Ela apressou o passo. Queria chegar logo eM casa.
A Casa Fitzgerald
A casa de Laura era uma das mais antigas da cidade, construída de pedra e madeira escura, com janelas grandes que refletiam a luz da lua como olhos atentos. Sua mãe, a senhora Fitzgerald, estava na cozinha quando Laura entrou. O cheiro de pão recém-saído do forno se misturava com o aroma do chá de camomila que fumegava em uma xícara sobre a mesa.
— Está frio lá fora? — a mãe perguntou, sem tirar os olhos do bordado que costurava.
— Bastante — Laura respondeu, pendurando seu casaco no cabide ao lado da porta.
Ela pegou uma fatia do pão quente e se sentou. O silêncio da casa era confortável, mas aquela noite trazia algo diferente. Uma inquietação que parecia se prender em sua pele como a umidade da névoa lá fora.
— Você está pálida, querida. Algo aconteceu? — A mãe ergueu os olhos para Laura, franzindo levemente as sobrancelhas.
— Nada... só um pressentimento — Laura murmurou.
A mãe suspirou e voltou a costurar, como se compreendesse exatamente do que a filha falava, mas preferisse não aprofundar o assunto.
A Noite e a Sombra
Mais tarde, já em seu quarto, Laura sentou-se à escrivaninha e abriu o diário. Sempre escrevera sobre suas impressões do dia, mas, naquela noite, as palavras pareciam lhe escapar. Tudo o que conseguia colocar no papel era um único pensamento:
"Há algo em Avonlea que não quer ser visto."
Ela suspirou, fechando o caderno e caminhando até a janela. O luar iluminava o quintal dos Fitzgerald, onde uma macieira solitária erguia seus galhos retorcidos contra o céu escuro. Tudo parecia calmo... até que ela viu.

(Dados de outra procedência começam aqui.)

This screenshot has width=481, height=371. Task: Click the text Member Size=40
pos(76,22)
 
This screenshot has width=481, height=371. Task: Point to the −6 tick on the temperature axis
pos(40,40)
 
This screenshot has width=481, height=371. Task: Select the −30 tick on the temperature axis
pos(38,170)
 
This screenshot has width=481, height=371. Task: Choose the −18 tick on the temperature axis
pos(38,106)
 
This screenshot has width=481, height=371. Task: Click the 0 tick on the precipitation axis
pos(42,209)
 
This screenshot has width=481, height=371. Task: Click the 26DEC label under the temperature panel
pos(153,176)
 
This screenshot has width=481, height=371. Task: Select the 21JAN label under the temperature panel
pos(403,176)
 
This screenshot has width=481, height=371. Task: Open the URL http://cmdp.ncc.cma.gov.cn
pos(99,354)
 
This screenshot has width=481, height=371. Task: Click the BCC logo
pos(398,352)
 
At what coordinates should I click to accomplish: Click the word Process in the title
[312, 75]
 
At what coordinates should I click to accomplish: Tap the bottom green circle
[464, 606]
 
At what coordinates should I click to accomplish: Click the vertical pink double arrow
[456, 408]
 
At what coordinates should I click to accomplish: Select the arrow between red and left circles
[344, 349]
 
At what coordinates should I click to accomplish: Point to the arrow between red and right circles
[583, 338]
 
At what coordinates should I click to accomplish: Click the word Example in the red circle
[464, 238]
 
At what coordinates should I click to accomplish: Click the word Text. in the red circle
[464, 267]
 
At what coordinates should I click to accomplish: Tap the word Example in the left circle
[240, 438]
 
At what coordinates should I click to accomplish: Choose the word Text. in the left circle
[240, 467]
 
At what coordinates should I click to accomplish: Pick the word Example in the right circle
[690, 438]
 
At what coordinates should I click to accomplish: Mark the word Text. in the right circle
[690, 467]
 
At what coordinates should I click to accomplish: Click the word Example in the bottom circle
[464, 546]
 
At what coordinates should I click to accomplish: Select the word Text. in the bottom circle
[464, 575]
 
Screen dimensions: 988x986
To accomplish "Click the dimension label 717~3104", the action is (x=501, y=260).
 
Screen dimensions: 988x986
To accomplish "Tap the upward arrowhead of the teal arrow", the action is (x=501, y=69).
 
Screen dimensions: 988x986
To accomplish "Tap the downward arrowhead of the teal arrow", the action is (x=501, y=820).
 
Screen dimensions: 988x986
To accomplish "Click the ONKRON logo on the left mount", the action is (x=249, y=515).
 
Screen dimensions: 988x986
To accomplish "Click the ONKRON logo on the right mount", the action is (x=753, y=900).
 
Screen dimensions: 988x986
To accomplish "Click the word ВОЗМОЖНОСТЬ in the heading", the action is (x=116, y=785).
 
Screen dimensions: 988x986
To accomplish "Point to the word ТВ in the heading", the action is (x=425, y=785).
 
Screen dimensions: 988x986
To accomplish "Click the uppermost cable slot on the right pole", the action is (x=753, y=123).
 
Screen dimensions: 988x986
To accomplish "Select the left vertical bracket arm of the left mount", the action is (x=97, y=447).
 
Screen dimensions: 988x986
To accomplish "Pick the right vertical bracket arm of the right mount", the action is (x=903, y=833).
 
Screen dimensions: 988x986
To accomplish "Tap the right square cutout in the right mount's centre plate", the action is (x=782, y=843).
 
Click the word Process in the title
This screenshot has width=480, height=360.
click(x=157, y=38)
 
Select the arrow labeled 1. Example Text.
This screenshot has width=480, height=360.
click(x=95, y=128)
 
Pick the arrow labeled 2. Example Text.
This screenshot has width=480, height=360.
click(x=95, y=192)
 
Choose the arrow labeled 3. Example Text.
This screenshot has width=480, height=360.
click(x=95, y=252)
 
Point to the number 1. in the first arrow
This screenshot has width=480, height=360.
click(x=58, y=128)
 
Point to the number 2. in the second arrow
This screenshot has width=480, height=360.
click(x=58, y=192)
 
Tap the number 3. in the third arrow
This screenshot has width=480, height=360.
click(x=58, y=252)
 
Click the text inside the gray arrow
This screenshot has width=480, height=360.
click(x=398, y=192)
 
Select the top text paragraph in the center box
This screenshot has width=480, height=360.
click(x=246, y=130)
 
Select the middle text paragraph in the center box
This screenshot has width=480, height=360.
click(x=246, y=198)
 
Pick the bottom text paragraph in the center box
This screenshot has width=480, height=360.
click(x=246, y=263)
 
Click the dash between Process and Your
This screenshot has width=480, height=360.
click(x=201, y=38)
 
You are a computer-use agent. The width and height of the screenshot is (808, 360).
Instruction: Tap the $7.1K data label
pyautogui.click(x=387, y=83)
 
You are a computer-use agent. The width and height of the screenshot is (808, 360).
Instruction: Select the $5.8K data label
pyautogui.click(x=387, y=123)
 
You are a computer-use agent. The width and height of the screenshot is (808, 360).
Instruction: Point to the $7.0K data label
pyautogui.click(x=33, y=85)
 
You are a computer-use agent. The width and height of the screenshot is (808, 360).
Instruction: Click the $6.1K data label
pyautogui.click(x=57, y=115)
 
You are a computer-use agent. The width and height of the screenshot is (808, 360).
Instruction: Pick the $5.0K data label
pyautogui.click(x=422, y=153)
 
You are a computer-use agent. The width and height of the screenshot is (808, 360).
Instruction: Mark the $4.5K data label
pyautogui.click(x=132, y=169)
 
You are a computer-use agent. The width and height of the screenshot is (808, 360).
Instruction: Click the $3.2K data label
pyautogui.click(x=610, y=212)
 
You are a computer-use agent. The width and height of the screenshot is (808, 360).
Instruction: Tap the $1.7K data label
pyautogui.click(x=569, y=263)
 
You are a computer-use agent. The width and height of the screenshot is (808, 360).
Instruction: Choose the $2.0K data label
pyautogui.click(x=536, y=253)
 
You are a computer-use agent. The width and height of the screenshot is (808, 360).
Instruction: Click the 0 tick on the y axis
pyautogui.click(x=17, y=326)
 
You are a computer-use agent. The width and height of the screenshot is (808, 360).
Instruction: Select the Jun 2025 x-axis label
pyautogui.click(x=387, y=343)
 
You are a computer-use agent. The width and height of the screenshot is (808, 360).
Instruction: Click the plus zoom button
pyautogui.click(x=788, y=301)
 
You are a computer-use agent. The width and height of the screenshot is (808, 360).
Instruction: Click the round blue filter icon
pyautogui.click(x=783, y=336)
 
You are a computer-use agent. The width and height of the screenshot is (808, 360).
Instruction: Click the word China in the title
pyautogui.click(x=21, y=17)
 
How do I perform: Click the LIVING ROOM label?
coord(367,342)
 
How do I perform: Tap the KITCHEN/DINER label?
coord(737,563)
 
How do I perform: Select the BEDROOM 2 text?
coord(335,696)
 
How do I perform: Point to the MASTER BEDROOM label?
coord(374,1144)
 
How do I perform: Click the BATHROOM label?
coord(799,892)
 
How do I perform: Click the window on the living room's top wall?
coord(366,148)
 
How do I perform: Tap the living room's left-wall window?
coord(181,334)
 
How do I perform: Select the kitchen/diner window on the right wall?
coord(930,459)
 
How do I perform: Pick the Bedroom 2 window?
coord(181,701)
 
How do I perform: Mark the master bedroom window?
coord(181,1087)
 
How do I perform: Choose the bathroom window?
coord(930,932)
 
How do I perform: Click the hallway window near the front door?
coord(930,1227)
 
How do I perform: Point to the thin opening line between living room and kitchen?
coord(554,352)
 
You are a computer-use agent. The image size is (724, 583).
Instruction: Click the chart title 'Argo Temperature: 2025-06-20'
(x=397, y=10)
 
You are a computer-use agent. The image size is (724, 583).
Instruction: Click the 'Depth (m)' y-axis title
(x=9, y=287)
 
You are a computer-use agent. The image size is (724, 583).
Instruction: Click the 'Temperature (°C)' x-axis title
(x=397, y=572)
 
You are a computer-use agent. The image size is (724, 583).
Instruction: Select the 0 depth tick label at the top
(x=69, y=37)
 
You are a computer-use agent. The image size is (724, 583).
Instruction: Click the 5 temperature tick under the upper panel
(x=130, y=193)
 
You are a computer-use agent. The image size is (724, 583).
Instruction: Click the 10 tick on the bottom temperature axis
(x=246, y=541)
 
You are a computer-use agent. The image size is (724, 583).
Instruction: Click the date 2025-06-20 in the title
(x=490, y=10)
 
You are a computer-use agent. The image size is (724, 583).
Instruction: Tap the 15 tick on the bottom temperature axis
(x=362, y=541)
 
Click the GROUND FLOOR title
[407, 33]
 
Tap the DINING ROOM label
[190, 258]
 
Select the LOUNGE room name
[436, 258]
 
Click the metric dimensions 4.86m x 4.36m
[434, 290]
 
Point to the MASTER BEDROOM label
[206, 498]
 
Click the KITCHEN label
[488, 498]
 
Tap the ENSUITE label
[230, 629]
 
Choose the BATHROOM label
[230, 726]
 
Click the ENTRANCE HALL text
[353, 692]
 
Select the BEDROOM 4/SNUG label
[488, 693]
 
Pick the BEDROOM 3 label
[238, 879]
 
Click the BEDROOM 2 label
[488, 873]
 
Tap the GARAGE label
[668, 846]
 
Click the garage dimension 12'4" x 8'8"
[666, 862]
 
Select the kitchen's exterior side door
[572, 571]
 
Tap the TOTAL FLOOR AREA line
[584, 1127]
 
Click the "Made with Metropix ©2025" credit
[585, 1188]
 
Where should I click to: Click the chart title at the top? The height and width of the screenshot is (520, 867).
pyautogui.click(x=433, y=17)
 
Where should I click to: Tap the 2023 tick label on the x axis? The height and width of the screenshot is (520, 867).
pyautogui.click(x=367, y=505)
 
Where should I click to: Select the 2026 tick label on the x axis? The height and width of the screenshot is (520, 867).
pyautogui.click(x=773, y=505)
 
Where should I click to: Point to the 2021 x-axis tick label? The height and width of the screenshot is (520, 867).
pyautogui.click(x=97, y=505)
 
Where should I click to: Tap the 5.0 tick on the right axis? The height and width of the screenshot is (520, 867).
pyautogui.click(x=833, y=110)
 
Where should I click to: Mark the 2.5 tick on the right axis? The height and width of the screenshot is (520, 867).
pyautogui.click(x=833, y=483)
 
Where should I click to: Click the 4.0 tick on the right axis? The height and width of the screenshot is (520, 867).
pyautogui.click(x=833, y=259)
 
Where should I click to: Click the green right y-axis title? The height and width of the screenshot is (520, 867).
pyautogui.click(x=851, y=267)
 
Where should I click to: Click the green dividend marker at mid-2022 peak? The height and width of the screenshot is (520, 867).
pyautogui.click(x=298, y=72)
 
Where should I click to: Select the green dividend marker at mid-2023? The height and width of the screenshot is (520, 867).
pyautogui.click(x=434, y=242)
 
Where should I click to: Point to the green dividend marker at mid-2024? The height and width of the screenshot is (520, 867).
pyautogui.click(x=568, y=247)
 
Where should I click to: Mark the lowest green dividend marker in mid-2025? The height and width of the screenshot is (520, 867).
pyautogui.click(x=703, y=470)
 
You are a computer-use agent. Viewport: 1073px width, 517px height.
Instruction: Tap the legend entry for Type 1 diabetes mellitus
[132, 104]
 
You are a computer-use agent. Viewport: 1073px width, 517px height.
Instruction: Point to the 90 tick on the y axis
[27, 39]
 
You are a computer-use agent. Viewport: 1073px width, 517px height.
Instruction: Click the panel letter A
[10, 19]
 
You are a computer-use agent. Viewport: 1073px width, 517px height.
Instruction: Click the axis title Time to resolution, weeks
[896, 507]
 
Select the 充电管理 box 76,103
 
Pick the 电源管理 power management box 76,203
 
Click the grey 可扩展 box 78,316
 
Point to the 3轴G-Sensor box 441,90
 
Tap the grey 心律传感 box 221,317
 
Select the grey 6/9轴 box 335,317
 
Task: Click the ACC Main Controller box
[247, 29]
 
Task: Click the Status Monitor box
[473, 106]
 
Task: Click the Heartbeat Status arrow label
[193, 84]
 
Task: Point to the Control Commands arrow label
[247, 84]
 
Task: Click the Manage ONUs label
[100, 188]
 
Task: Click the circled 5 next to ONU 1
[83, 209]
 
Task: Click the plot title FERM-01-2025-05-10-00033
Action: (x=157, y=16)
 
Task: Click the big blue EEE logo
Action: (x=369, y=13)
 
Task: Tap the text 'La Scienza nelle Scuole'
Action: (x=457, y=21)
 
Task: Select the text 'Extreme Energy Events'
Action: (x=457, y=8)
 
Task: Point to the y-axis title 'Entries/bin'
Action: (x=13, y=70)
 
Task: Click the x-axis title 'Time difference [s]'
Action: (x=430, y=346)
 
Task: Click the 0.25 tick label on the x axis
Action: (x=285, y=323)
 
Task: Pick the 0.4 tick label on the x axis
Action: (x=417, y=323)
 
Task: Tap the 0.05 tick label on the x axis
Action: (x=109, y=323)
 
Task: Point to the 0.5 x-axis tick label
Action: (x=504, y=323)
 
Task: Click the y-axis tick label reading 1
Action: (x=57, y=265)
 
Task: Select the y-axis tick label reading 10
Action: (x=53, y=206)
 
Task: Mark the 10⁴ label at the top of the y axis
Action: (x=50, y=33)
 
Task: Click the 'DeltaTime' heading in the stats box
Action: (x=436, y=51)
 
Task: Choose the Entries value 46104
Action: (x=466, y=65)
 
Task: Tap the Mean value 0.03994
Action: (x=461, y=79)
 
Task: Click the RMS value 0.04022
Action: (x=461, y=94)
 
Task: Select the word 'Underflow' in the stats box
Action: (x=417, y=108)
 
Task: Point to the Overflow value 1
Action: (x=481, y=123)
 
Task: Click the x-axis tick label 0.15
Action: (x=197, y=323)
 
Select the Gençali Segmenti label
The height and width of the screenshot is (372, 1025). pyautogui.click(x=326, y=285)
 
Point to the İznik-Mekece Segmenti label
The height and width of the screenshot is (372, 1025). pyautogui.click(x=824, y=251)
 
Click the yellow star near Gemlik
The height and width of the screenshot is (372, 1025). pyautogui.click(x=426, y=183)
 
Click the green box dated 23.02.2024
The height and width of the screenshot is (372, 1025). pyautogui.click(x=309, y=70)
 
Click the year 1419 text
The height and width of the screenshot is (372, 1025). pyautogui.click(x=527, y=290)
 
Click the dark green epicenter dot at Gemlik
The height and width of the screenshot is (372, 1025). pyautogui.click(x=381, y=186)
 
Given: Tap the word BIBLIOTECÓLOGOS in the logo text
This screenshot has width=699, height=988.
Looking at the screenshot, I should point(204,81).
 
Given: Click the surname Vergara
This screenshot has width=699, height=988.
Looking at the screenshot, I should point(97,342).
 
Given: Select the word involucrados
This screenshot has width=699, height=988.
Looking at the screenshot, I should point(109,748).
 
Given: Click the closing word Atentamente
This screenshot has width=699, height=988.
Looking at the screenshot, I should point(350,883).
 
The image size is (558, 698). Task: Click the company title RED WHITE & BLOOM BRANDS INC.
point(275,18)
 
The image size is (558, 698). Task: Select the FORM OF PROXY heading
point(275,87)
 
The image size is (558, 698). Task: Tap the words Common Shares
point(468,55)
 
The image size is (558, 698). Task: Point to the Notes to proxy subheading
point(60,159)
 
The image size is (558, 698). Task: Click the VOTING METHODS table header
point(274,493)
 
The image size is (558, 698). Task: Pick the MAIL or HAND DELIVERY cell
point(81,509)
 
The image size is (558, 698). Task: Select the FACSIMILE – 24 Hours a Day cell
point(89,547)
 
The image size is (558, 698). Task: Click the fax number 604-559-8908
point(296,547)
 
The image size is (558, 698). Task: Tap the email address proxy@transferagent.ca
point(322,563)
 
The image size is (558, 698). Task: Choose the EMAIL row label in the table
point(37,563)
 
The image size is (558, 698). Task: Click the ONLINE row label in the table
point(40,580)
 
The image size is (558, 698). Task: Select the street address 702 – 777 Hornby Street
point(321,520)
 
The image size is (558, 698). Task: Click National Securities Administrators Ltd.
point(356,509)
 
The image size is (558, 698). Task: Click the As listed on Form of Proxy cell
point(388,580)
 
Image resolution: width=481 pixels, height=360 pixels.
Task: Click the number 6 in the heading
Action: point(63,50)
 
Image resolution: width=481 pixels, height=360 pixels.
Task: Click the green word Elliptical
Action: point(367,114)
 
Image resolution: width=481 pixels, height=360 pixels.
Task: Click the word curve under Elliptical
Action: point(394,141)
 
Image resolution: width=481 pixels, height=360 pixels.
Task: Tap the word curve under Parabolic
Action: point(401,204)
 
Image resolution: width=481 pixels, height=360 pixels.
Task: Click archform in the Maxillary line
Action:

Uma sombra se movia na borda do bosque.
Laura ficou imóvel. Seu coração começou a bater mais rápido. Era apenas um animal? Talvez um galho se movendo ao vento?
Mas não. A sombra tinha forma. Uma silhueta alta e indistinta, parada entre as árvores, como se a observasse.
Ela piscou, e a sombra se foi.
Um arrepio percorreu sua pele. Algo dentro dela dizia que aquilo não era imaginação. E, pela primeira vez, Laura teve certeza de que sua família escondia mais do que velhas histórias.
E que, de alguma forma, o mistério de Avonlea estava apenas começando.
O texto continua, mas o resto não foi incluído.